I had some magical moments in my life. Perhaps the most magical was the summer I went to work wearing shorts and running shoes. Captain C. said to me, as I sat in our shared office, “If you want to work during the weekend, you can borrow the keys to the building.” It didn’t seem like a big deal at the time. I had already borrowed a military vehicle that, as per Captain C., I could park anywhere in Canada without receiving a parking ticket. So I borrowed the keys to the building. I went to work the following day. I failed to take into account that I was in a military installation with its own slow-poke nuclear reactor. It didn’t occur to me to advise security of my entry in advance. So what became of me? I was alone in a computer lab when I was confronted by an armed guard apparently trying to control several large barking dogs. I think I asked him, certainly not in a calm manner, “Is . . . anything wrong?” He sized me up – as I sat there in my shorts – and he said, “No, sir, there seems to be a mistake. There was a report of unauthorized entry in this area.” This is what he said formally although he seemed to swear quite a bit afterwards in his French-Canadian accent. The dogs stopped barking. The guard took them away. Then once again I was left to myself in solitude in the computer lab, mulling over how to express risk in the face of many different types of data. It was a magical time to be young, paid to do research, wear shorts, have keys to a military installation, and not to be shot by security due to silly oversights. This blog is about my thoughts on the expression of risk in data.

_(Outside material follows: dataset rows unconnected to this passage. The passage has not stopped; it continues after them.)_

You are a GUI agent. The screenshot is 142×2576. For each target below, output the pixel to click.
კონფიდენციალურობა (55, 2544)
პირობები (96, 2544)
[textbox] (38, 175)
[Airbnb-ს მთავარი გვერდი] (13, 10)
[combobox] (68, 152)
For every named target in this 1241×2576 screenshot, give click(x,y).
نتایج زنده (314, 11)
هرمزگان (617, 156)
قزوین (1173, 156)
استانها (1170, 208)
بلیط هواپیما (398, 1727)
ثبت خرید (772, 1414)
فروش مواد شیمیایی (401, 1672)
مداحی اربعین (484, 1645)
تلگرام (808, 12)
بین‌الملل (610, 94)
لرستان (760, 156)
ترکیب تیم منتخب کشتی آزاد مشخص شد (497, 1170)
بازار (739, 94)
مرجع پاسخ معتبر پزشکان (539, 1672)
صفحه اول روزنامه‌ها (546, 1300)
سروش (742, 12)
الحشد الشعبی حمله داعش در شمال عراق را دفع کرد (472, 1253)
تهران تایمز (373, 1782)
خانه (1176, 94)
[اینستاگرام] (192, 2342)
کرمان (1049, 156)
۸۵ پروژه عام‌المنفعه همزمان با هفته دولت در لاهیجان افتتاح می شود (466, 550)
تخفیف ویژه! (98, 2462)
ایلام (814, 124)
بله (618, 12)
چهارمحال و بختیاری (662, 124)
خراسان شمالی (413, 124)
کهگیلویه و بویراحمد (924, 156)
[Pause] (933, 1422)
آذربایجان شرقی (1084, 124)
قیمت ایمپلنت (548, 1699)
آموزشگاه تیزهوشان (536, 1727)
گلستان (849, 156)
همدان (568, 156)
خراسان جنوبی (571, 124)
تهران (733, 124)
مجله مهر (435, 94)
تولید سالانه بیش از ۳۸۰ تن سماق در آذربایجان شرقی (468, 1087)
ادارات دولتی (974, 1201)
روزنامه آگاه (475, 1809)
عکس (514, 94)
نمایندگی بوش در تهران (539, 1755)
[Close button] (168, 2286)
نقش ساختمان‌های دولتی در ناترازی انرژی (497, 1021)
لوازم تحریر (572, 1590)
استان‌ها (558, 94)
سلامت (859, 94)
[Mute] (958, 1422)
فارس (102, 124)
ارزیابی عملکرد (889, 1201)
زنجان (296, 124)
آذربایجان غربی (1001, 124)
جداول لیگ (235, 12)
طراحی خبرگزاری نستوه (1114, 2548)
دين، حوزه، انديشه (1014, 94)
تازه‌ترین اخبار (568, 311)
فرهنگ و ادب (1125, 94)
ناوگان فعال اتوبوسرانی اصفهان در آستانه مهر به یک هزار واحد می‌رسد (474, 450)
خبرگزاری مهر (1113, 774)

Risk is easy or at least easier to understand when it is explained as an actuarial problem. For example, given a thousand underground storage tanks, a certain percentage will leak. Some will leak in surroundings that will threaten human health. How does one know what to clean up, where, and in what manner without actually surveying sites and testing? An actuarial estimate seems destined to be understated. Yet conceptually, it is possible to examine a distribution of tanks in order to estimate the possible clean-up costs. I believe that the actuarial approach has become so dominant that it might win over other forms including engineering. In any event, one would expect an engineer examining a tank and its surroundings to provide “authoritative guidance” on whether that specific tank can be expected to leak, causing what kind of damage. If I bring my pick-up truck to a garage for service, I would raise my eyebrow in a Vulcan-like manner if the mechanic said something like, “Well, feller, I’d expect a 5 percent chance it’s your alternator; a 10 percent chance it’s the belt to the alternator; 15 percent chance it’s the corroded lines to your battery; 50 percent chance it’s the actual battery; 10 percent chance it’s your starter; and 10 percent chance it’s something else in the car.” Am I hiring a mechanic or statistician to fix the car? An estimate of risk based on an examination by an engineer can be reasonably expected to provide better guidance than a statistics. However, there are limits to the extent to which something can be examined in order to gather data.
In investigating a problem through an actuarial or engineering lens, it should be apparent that one perspective is predisposed to past data; the other is more focused on the future. Here is a personal sentiment albeit the product of considerable deliberation: expressions of “risk” from past events are largely illogical or at least superfluous; and it is conceptually questionable to assert a future risk based purely on past events. “We expected this underground storage tank to leak.” Although risk is implied by the statement, it goes without saying that a past event either caused or didn’t cause damage or negative consequences; and so it is not a risk after the fact. A risk is something before the fact having the potential to cause adverse impacts. I don’t consider it unusual for risk to be described as the outcome of probabilities and consequences – thereby inviting the use of past data to characterize future risk. This then would expand the role of the actuary while diminishing that of the engineer. We might pose to the actuary, “What is the risk of a serious terror incident at this installation?” He or she can honestly say, “It has never happened before. The data therefore suggests that the risk is negligible.” The risk becomes structurally invisible. The question of risk is not actually statistical. Chance “should be” irrelevant except when the underlying phenomenon or case is not worth the trouble to study; or knowledge cannot provide guidance even if studying occurs. In the absence of engineering data, a reasonable guess is, well, reasonable. What is the difference between the types of data?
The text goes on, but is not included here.